Durante a internação de Nanette, ela ficou sob o cuidado de tutores holandeses e, quando se recuperou, foi morar com as tias na Inglaterra. Naquela mesma época, ela chegou a receber de Otto Frank (pai de Anne), um exemplar do livro escrito pela filha, “Het Achterhuis” (O Anexo Secreto). Falando perfeitamente inglês, francês, alemão e holandês (línguas que faziam parte do currículo escolar da época), Nanette não teve problemas em se estabelecer em Londres, onde acabou seus estudos e conheceu o seu marido, John Konig, que é húngaro.
No ano de 1953, os dois se casaram e mudaram para o Brasil logo em seguida. Aqui, Nanette e John formaram uma grande família, com três filhos, seis netos (um dos quais morreu numa avalanche no Canadá) e quatro bisnetas. Embora somente um de seus filhos more no Brasil, Nanette é muito presente na vida de todos, uma mãe cuidadosa e preocupada. “Eu sou economista de profissão, mas nunca exerci. Eu e John decidimos que eu ficaria em casa, cuidando de todos, cozinhando e educando os filhos, porque isso é uma função muito importante que, a meu ver, não pode ser simplesmente entregue a outras pessoas”, diz.

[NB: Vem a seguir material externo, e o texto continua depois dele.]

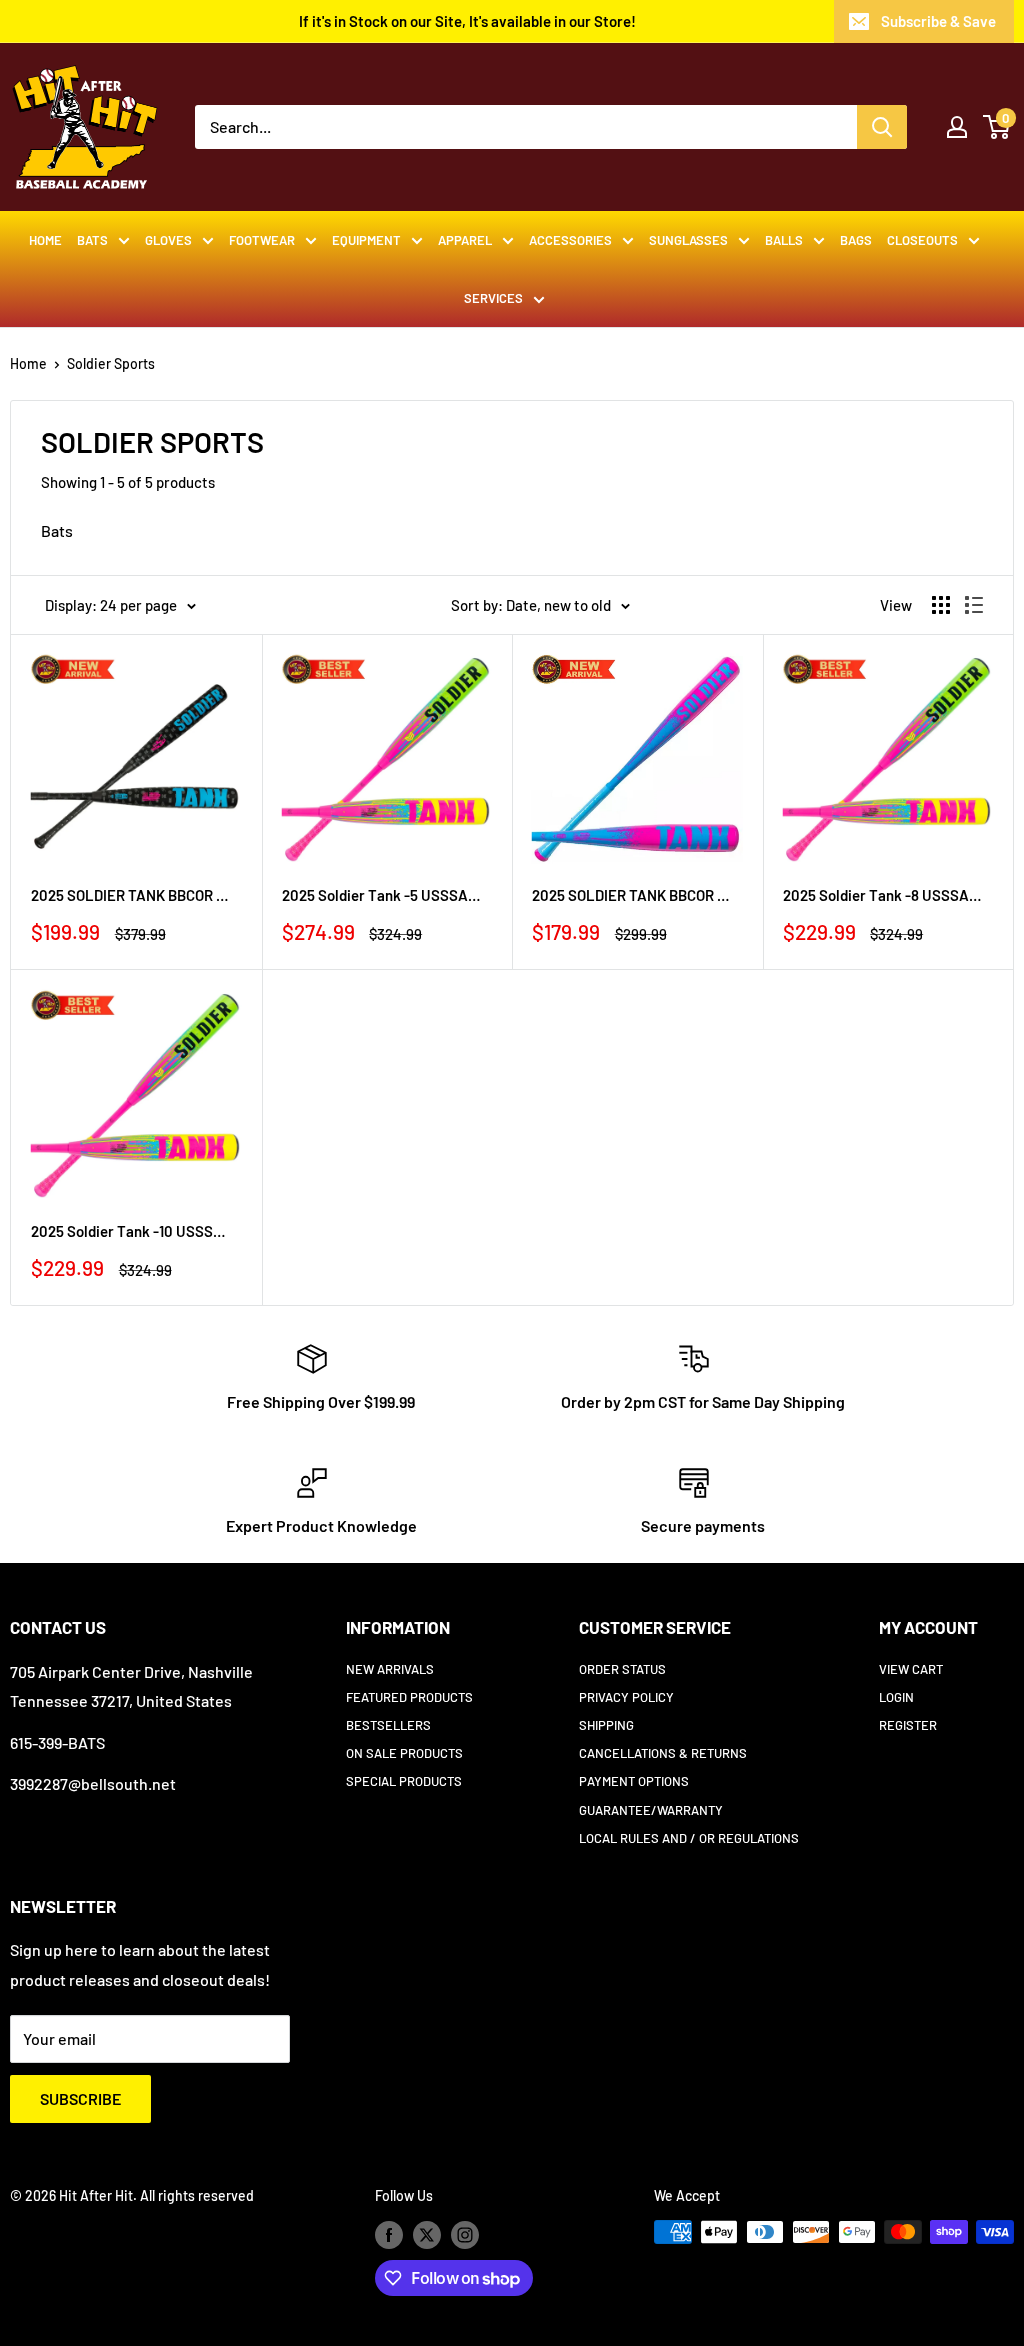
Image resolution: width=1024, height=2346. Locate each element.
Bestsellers (388, 1725)
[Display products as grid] (941, 605)
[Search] (882, 127)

Desde 1999, Nanette visita escolas para contar sua história, que, de acordo com ela, não pode e não deve ser esquecida, simplesmente para que nunca mais se repita. No ano de 2008, Nanette fez parte de um projeto de Theo Coster denominado Os Colegas de Anne Frank, que reuniu, em Amsterdã, todos os sobreviventes. Em julho de 2015, ela lançou seu livro, Eu Sobrevivi ao Holocausto, publicado pela Editora Objetiva. “Muitas pessoas me procuraram pedindo para eu contar a minha história, mas só depois de conhecer a editora Márcia Batista, é que finalmente decidi que publicaria um livro. Eu também gostei da ghost writer contratada. O trabalho foi difícil para todos porque elas tiveram que se colocar no meu lugar para escrever”, revela Nanette.

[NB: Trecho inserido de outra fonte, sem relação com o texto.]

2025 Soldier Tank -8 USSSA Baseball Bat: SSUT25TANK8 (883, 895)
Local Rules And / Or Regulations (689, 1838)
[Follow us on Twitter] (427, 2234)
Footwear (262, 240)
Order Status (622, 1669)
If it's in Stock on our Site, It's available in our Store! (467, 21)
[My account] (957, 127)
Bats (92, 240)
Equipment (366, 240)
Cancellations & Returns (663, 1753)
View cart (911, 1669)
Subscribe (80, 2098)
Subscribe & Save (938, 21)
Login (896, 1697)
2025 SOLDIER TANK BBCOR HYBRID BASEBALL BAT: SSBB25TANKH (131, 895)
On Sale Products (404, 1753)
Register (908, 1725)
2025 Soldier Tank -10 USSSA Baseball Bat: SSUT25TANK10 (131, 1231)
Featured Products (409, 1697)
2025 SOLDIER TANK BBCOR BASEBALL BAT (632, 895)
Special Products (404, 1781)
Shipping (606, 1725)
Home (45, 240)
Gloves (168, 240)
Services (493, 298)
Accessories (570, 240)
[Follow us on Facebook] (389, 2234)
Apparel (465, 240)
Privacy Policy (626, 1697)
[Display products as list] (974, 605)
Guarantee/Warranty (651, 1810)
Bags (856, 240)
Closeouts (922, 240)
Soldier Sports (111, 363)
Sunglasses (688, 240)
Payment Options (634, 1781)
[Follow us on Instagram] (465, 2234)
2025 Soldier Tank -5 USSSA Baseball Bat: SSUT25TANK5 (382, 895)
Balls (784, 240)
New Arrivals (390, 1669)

Hoje, Nanette continua ativa, ministrando palestras no Brasil e em outros locais do mundo onde é requisitada, e cuidando de seu querido John, em São Paulo. “Sou eu quem preparo a comida do meu marido e estou sempre atenta ao que falta em minha casa”, finaliza. (ND)
Trechos do livro:
“Hoje olho para trás e não consigo imaginar algo mais grotesco do que essa cena: famílias reunindo os poucos pertences que podiam para seguir rumo à morte. Que humanidade seria essa?”
(…)
“Não me contive de ansiedade e felicidade e gritei: Anne! Ela ouviu seu nome ser chamado, talvez se perguntando de onde estaria vindo aquele som que lhe era familiar, e virou seu rosto em minha direção com aqueles olhos e sorriso que eu tanto havia visto no Liceu Judaico. Foi um momento muito emocionante! Ela estava envolta em um cobertor, pois não aguentava mais os piolhos na sua roupa, e tremia de frio. Corremos para nos abraçar, e lágrimas caíam dos nossos rostos, lágrimas que possuíam todos os sentimentos misturados: lágrimas de alegria e alívio por termos nos encontrado naquele ambiente sem vida, lágrimas pela situação deprimente em que estávamos, lágrimas, também, porque naquele momento nós duas estávamos sem nossos pais, sem nenhuma proteção. Ainda é um mistério para mim como pudemos nos reconhecer: dois esqueletos naquele lugar em meio a tantos outros que não conseguiam se diferenciar. Mas os olhos conhecidos não negaram o passado comum (…).”